Le second arrêt (n°16-10156) tranche le cas dans lequel l’employeur aura commis deux irrégularités de fond distinctes, toutes deux de nature à priver le licenciement de cause réelle et sérieuse :

–  D’abord, ce dernier n’avait pas régulièrement consulté les délégués du personnel (DP) sur les possibilités de reclassement du salarié concerné ; 

Méconnaissance grave d’une règle substantielle de procédure, cette omission en application de l’article L. 1226-15 du Code du travail entraine l’octroi, à défaut de la réintégration du salarié lésé, d’une indemnité dont le montant est au moins égal à 12 mois de salarié sans condition d’ancienneté ni d’effectif.

–  Ensuite, la lettre de licenciement, comme dans le premier arrêt ici commenté, ne faisait aucune référence à l’impossibilité de reclassement du salarié concerné  

Comme vu plus haut, une telle négligence donne droit en principe à l’octroi de l’indemnité prévue pour licenciement abusif. 

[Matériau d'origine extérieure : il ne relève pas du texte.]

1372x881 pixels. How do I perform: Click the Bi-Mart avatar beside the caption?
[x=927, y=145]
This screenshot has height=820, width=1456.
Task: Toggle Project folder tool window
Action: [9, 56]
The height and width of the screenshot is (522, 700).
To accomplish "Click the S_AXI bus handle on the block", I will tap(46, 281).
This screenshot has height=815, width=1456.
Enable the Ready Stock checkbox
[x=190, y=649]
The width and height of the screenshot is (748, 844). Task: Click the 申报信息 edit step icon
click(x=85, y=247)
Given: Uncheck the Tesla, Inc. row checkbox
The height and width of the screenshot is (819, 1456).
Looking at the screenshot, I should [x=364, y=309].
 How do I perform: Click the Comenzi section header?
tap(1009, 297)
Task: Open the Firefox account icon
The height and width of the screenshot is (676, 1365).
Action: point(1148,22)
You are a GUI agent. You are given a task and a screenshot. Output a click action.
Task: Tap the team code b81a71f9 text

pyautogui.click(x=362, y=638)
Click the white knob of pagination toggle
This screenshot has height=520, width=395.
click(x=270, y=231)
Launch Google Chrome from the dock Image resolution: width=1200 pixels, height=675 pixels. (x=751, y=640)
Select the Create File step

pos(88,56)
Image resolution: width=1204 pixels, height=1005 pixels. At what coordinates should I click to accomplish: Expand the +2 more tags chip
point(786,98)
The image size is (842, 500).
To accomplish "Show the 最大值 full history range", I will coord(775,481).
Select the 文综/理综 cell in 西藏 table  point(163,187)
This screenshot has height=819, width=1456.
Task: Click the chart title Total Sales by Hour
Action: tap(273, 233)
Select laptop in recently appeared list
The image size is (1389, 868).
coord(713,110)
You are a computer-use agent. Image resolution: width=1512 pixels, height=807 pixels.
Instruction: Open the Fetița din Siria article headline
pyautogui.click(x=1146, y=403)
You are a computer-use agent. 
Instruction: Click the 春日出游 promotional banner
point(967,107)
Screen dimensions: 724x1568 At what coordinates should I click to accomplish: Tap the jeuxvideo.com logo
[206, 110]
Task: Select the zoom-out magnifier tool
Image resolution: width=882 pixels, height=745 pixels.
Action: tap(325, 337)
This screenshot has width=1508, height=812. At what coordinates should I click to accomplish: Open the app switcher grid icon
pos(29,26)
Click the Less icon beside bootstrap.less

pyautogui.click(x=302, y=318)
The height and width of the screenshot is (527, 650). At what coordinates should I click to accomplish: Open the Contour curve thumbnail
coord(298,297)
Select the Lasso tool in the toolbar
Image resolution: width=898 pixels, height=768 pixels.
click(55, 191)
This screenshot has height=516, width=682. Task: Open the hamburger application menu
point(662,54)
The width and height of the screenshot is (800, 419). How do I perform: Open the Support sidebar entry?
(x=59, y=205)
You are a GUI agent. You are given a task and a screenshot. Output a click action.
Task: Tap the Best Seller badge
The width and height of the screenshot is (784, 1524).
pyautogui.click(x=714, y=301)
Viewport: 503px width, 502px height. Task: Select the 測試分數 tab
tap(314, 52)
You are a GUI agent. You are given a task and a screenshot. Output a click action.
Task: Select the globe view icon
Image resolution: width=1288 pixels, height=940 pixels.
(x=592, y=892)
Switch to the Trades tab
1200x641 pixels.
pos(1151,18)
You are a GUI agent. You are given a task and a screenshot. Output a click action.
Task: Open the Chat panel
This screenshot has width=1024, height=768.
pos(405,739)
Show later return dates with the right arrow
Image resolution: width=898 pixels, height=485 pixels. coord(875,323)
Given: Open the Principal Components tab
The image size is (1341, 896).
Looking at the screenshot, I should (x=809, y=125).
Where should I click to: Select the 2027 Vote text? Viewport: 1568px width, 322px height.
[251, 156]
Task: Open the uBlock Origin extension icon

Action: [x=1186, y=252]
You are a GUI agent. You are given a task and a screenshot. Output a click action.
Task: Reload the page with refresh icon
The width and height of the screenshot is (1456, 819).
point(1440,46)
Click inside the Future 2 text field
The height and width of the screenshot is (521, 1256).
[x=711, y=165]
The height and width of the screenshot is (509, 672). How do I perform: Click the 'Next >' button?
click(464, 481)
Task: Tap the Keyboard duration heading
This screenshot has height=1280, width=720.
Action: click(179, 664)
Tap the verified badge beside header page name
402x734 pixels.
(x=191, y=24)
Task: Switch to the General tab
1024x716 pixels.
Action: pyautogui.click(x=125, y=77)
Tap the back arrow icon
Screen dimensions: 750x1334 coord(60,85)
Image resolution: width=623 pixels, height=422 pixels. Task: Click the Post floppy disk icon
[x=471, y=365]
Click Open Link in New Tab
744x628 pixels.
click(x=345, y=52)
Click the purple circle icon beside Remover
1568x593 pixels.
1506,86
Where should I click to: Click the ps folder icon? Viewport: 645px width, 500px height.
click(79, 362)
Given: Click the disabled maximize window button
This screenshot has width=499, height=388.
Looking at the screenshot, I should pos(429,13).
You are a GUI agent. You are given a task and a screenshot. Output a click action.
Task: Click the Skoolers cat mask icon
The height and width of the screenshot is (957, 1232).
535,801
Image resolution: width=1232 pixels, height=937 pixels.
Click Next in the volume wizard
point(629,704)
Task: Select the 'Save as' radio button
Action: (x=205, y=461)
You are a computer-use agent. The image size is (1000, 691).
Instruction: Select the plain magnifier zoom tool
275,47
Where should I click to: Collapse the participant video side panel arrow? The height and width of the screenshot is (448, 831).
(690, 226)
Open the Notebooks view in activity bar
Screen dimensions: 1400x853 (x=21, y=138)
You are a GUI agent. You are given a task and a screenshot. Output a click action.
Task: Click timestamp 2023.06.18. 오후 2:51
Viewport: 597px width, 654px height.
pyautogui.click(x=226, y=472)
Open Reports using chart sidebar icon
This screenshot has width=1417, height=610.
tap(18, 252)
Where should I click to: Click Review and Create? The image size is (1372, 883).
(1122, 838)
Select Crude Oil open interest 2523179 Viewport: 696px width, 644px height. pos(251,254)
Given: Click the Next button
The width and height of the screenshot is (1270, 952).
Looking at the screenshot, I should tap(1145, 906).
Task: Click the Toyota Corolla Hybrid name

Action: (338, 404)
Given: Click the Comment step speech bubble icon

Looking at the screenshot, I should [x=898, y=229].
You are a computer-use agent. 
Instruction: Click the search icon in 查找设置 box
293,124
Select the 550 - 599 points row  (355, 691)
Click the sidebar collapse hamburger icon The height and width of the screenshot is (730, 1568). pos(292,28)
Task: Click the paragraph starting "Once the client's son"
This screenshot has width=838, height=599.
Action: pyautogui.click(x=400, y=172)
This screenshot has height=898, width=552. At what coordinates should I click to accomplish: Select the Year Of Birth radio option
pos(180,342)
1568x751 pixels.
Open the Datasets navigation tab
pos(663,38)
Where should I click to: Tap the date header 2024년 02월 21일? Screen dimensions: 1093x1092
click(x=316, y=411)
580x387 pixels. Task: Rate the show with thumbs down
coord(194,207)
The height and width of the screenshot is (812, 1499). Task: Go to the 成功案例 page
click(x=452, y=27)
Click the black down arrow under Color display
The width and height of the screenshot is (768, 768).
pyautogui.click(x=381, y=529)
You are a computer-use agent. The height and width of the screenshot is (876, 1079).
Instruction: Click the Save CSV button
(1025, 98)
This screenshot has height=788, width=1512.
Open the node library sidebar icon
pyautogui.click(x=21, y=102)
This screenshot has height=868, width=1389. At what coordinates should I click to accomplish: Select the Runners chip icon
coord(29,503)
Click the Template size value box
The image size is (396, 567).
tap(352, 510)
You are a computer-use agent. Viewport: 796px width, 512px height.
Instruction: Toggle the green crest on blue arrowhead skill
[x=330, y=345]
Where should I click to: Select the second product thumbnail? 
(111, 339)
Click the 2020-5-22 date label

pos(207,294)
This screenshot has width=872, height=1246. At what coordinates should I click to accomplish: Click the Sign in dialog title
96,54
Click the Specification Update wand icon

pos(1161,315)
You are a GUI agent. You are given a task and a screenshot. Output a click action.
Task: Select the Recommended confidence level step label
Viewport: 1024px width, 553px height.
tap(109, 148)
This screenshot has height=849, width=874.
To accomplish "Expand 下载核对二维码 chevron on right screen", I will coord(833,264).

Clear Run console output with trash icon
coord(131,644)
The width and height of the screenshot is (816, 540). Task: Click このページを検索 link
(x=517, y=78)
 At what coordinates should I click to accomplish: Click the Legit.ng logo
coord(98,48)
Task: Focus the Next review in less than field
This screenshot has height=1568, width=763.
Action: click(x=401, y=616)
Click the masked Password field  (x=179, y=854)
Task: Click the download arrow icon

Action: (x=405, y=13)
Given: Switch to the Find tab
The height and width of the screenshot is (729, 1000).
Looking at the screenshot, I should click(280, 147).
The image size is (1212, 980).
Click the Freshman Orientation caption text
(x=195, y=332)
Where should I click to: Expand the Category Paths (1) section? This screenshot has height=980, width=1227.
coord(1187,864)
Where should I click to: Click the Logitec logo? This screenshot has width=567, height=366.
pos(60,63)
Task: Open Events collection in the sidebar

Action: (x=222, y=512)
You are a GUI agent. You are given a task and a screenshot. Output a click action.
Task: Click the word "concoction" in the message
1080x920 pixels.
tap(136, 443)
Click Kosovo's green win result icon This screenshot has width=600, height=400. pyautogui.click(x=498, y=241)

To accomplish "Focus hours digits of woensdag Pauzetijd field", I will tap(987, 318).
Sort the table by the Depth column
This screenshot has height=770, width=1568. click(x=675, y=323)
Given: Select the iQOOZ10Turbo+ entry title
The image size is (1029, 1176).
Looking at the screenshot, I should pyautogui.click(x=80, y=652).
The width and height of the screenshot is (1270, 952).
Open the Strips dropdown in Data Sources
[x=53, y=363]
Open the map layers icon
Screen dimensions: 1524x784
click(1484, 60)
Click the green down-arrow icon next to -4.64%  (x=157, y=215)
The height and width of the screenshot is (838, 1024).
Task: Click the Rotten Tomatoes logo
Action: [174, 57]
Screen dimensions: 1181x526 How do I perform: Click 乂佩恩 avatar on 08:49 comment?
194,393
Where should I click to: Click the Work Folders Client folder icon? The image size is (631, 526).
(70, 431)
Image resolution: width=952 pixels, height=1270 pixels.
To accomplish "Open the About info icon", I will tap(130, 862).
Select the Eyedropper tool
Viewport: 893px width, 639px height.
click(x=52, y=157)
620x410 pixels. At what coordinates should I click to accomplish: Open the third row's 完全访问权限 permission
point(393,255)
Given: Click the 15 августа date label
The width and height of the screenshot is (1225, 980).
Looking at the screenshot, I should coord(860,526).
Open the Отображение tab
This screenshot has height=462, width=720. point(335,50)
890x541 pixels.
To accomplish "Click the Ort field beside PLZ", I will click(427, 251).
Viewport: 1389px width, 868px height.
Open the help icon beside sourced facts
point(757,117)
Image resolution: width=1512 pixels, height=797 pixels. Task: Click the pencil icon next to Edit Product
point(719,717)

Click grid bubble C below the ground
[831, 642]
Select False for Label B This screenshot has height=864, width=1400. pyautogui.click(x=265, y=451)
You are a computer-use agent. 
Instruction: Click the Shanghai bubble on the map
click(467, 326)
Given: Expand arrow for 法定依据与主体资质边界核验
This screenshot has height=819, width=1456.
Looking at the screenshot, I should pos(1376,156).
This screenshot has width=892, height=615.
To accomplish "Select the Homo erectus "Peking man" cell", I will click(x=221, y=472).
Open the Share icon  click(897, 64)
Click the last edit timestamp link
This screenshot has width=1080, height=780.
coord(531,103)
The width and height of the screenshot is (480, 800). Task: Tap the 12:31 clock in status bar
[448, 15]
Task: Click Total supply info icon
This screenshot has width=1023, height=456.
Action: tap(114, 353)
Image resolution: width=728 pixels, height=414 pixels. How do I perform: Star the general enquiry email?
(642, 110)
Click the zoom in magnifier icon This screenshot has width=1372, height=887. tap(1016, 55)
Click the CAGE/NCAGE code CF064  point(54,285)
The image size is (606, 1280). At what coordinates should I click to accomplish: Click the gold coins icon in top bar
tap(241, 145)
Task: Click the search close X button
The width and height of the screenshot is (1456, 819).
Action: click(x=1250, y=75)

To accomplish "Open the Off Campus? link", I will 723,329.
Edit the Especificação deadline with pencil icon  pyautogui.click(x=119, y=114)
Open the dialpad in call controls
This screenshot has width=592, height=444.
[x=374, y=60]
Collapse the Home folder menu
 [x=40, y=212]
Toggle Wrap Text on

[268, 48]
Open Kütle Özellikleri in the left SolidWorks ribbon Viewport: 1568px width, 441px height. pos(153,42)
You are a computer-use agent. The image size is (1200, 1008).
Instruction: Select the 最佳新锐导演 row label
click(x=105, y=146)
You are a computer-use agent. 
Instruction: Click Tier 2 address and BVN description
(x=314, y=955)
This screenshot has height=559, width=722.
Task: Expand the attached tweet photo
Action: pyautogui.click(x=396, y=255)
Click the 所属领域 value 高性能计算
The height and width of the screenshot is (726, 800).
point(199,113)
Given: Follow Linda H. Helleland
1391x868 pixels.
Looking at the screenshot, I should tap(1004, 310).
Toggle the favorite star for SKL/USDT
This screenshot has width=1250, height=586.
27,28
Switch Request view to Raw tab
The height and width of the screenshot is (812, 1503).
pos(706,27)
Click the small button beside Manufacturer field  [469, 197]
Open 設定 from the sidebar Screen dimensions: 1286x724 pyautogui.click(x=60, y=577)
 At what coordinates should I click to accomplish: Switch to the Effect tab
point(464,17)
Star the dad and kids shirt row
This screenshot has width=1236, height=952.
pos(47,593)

Pour rappel, la Cour de cassation avait déjà pu préciser que l’indemnité prévu à l’article L.1226-15 précité avait vocation à couvrir l’intégralité des préjudices subis par le salarié licencié en cas de cumul de manquements par l’employeur (notamment, Cass. soc., 16 décembre 2010, n° 09-67446) et que celle-ci ne s’ajoutait alors pas à celle prévue en cas d’irrégularité de procédure de licenciement (Cass. soc., 15 décembre 2006, n° 05-42532, publié au bulletin de la Cour).

Les hauts magistrats précisent ainsi clairement que le cumul de la première n’est aucunement possible avec celle prévue en cas de licenciement jugé dépourvu de cause réelle et sérieuse.

D’aucuns ici rappelleront l’adage « specialia generalibus derogant » – les règles spéciales dérogent aux générales – et, dès lors, l’importance de veiller pour la partie lésée aux moyens soutenant sa demande juridictionnelle.